The problem is not that liberal values are wrong. It is that they are treated as self-executing. Strategy is assumed to flow automatically from virtue. Yet in reality it requires choosing which goods must yield in order to preserve others. It demands prioritisation, sequencing and limits. A society that refuses to rank its values ends up unable to protect any of them.

What is demanded, then, is the recovery of judgement of the application of liberal values

Islamism exposes this weakness with particular efficiency because it operates as an absolutist system confronting a relativist one. It does not negotiate. It advances. It exploits procedural openness, moral hesitation, and the fear of appearing discriminatory. It thrives in environments where ideology is mistaken for identity, and where questioning ideas is conflated with attacking people.

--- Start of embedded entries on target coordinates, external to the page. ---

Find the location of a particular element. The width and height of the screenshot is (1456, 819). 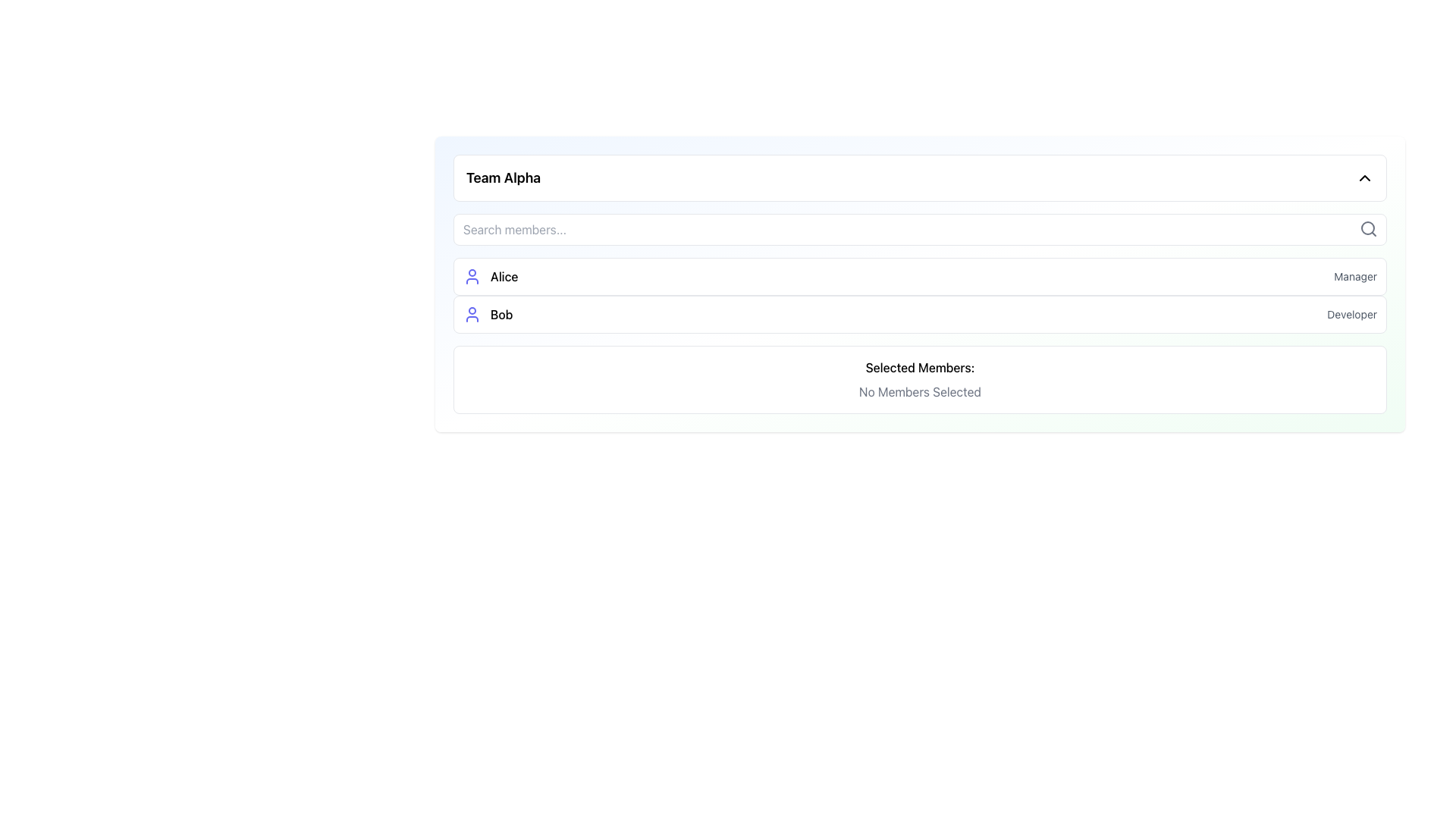

the text label reading 'Developer', which is styled in gray and positioned to the right within the 'Bob' list item entry in the 'Team Alpha' section is located at coordinates (1352, 314).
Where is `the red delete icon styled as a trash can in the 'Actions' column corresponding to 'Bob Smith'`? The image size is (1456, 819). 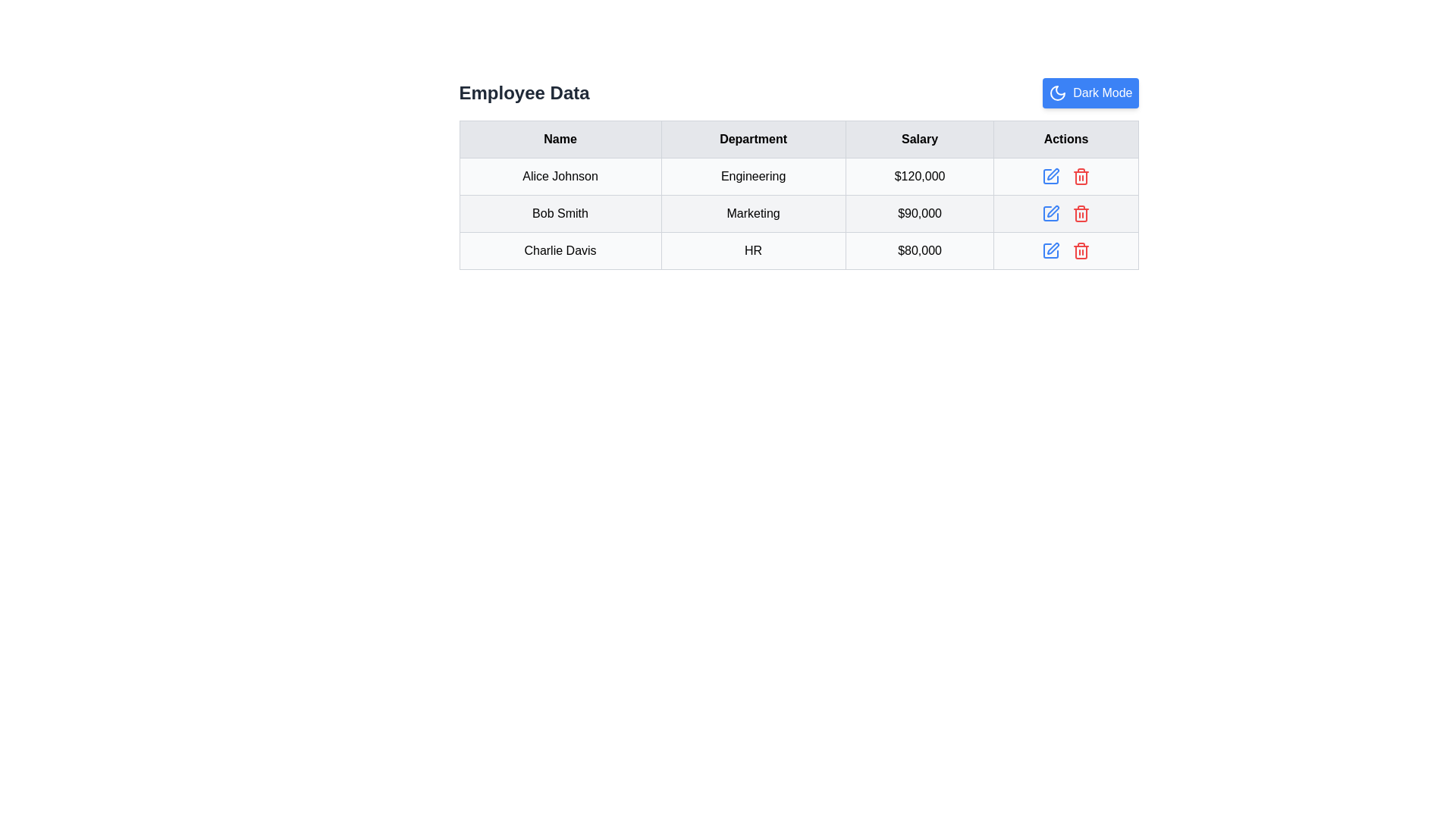 the red delete icon styled as a trash can in the 'Actions' column corresponding to 'Bob Smith' is located at coordinates (1080, 213).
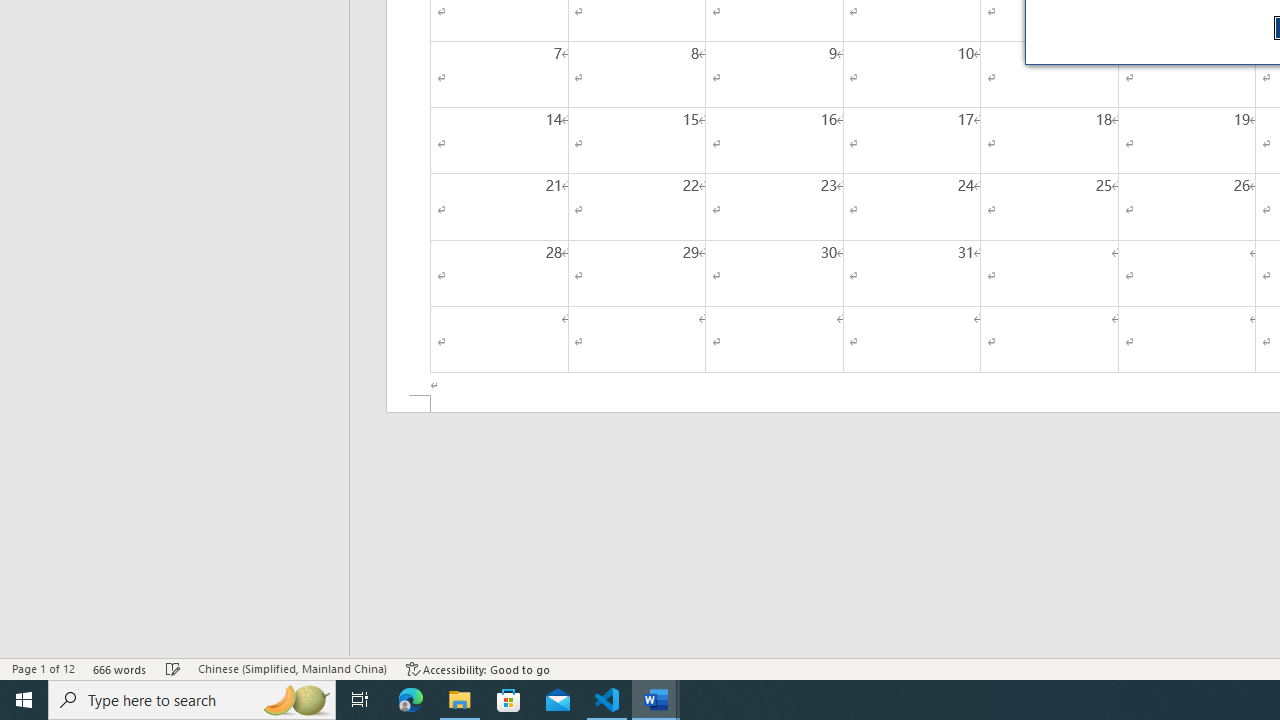 The width and height of the screenshot is (1280, 720). Describe the element at coordinates (173, 669) in the screenshot. I see `'Spelling and Grammar Check Checking'` at that location.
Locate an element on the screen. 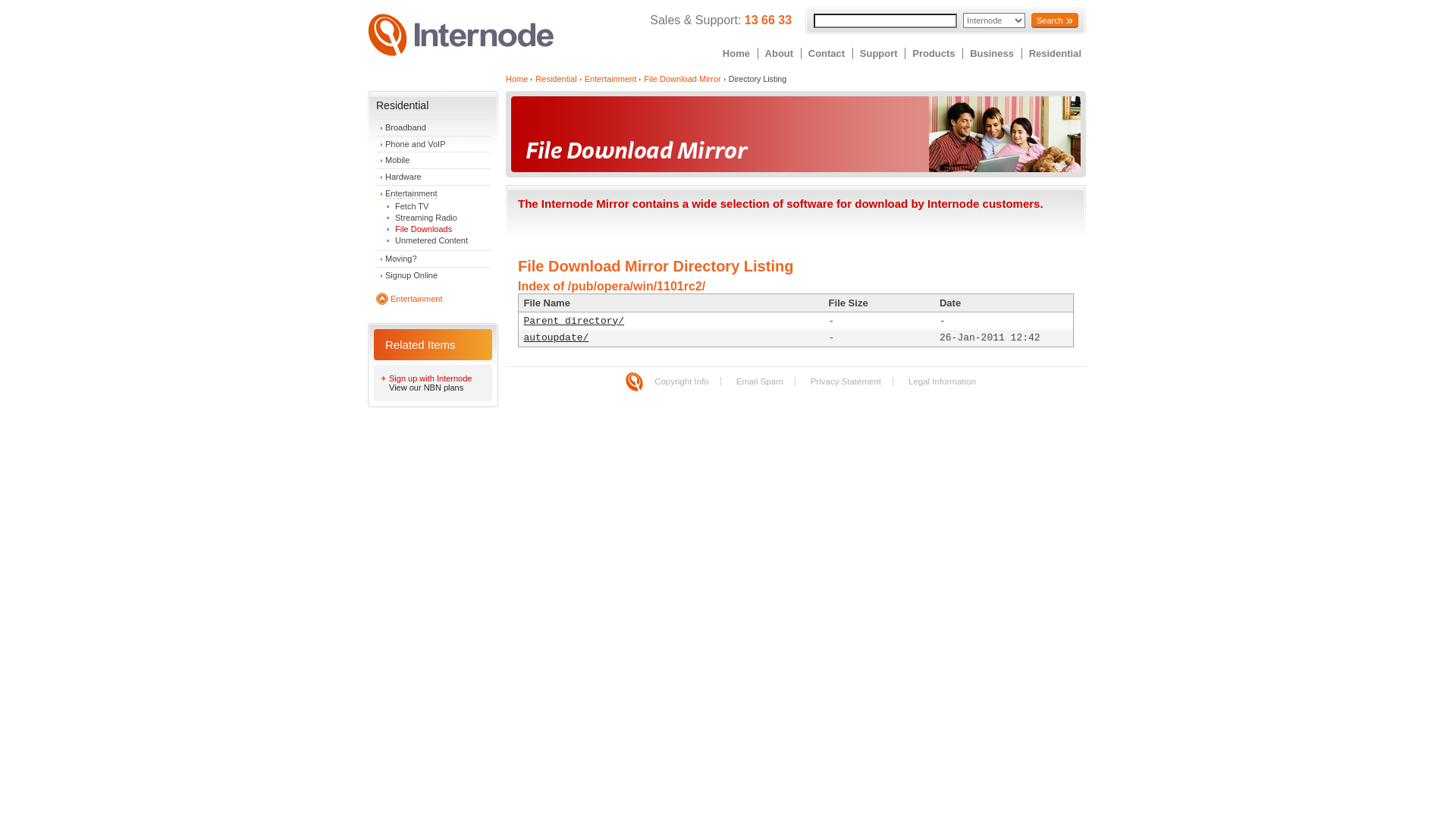 The height and width of the screenshot is (819, 1456). 'Mobile' is located at coordinates (385, 160).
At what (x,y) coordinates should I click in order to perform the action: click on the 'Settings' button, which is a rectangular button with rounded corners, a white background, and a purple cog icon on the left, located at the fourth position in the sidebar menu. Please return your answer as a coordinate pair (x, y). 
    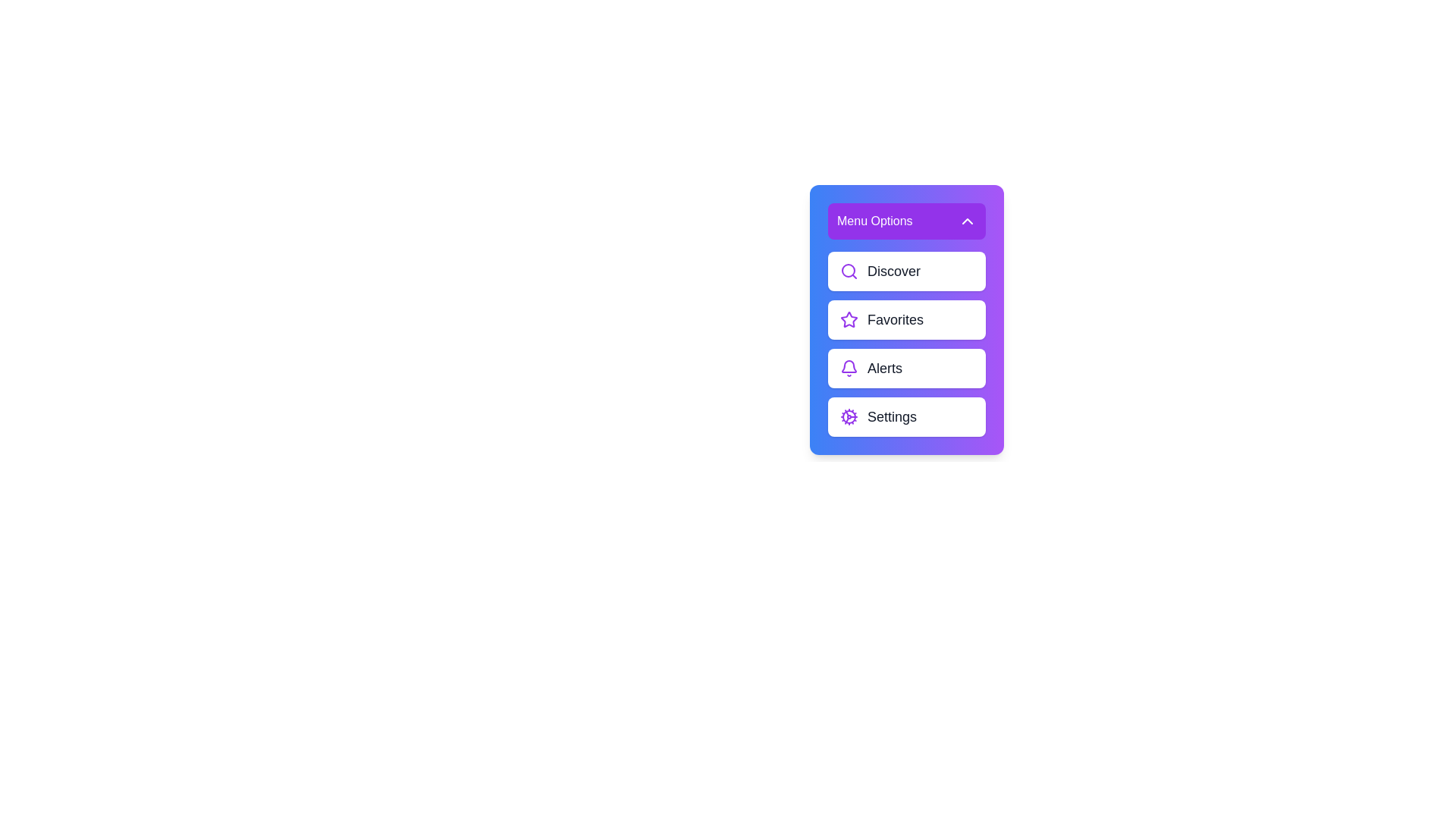
    Looking at the image, I should click on (906, 417).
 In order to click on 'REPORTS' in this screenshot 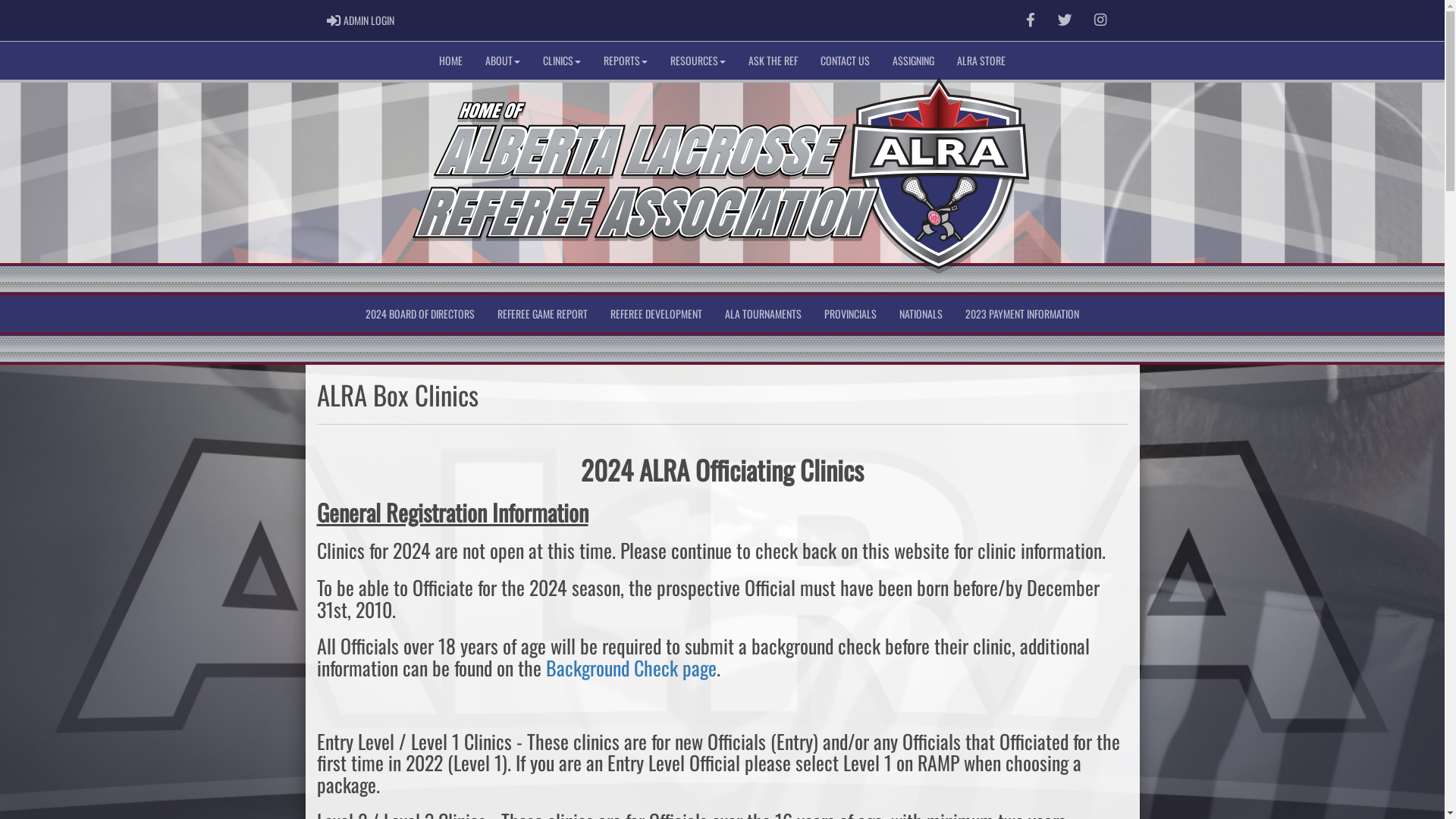, I will do `click(592, 60)`.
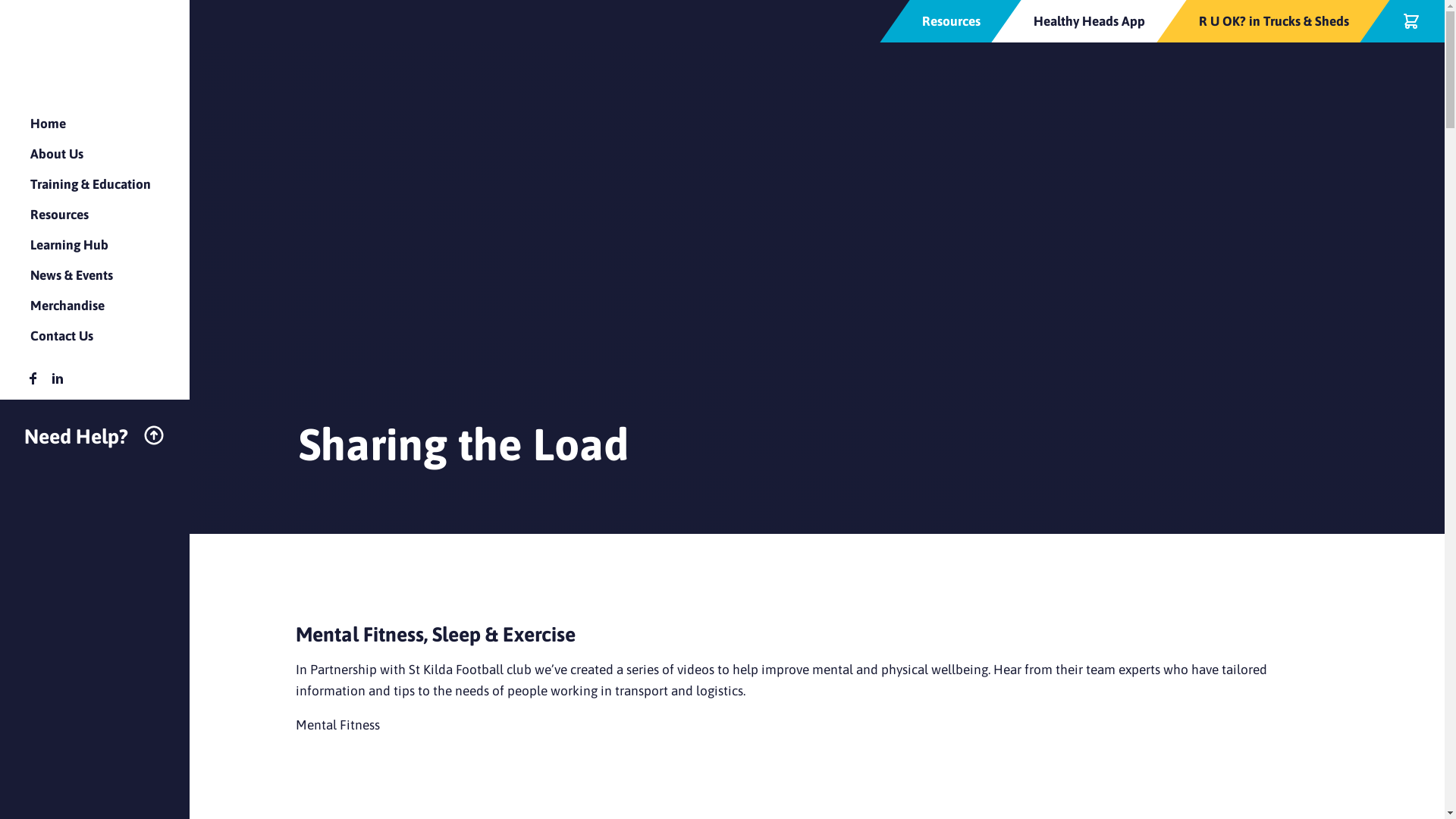 This screenshot has height=819, width=1456. I want to click on 'Merchandise', so click(67, 305).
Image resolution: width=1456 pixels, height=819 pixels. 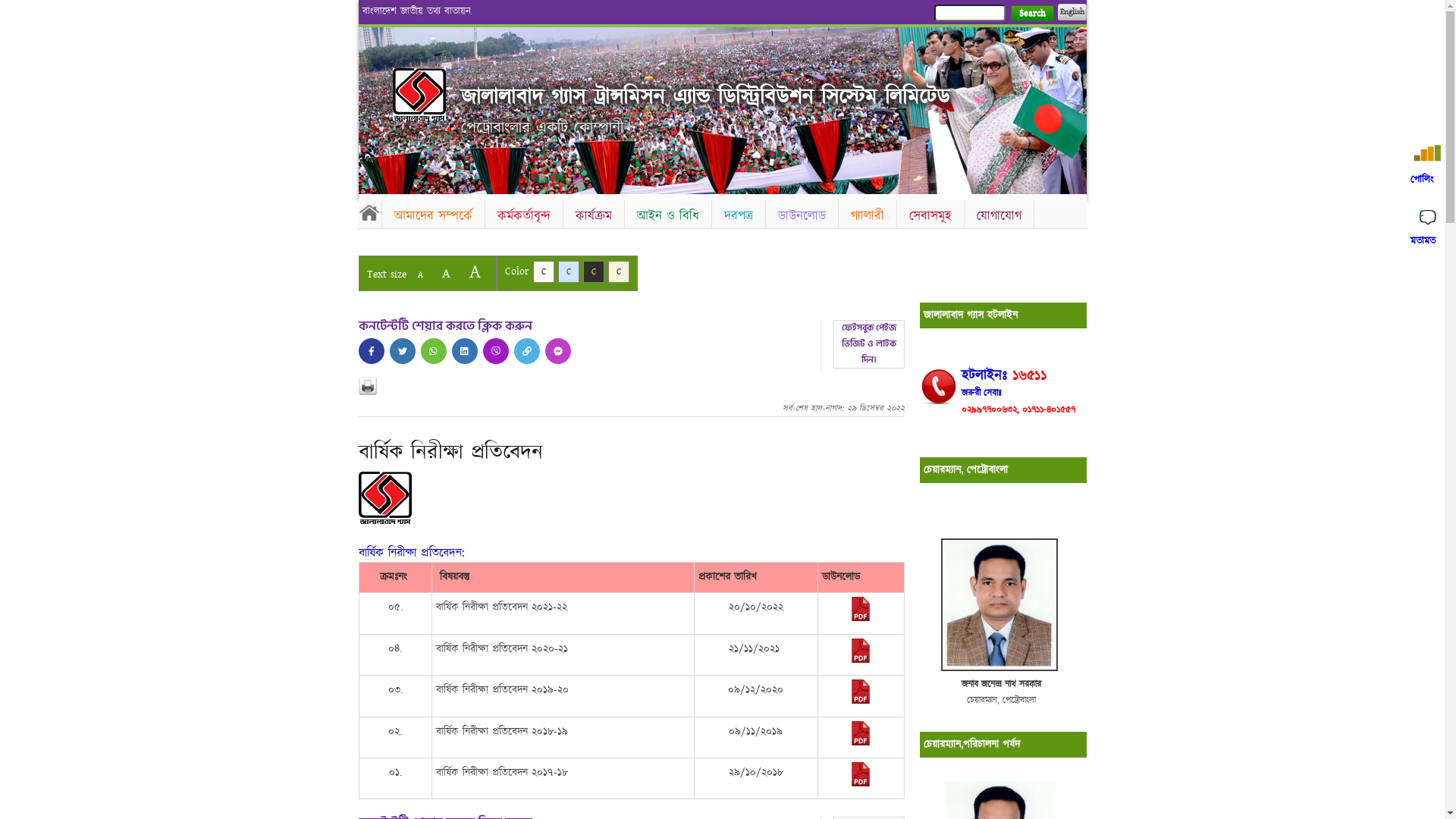 What do you see at coordinates (444, 273) in the screenshot?
I see `'A'` at bounding box center [444, 273].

There is an uncomfortable symmetry here. Just as western liberalism falters when it becomes absolutist about tolerance, Islam falters when it becomes absolutist about doctrine. Islamism emerges where interpretative restraint collapses, where scripture is treated as total law rather than moral inheritance, and where compromise is recast as betrayal. As a comparatively young religion, Islam may yet develop stronger internal mechanisms of restraint, but that internal evolution may take generations. The pace of that evolution cannot dictate the safety requirements of the societies in which Islam now operates, and we cannot suspend our own safeguards while waiting for it. Plural societies must protect themselves against absolutism, not accommodate it. Otherwise, they will collapse.

What is demanded, then, is the recovery of judgement of the application of liberal values, the critical distinction being not theological but political. Belief as private devotion is compatible with a free society. Belief as imposed authority is not. When western states refuse to enforce that line they outsource coexistence to chance.

Societies fail when they treat their best ideas as untouchable abstractions rather than instruments of self-preservation. They endure when they remember that principles exist to serve human flourishing, not to override it, and that survival is not an embarrassment to liberalism but its precondition.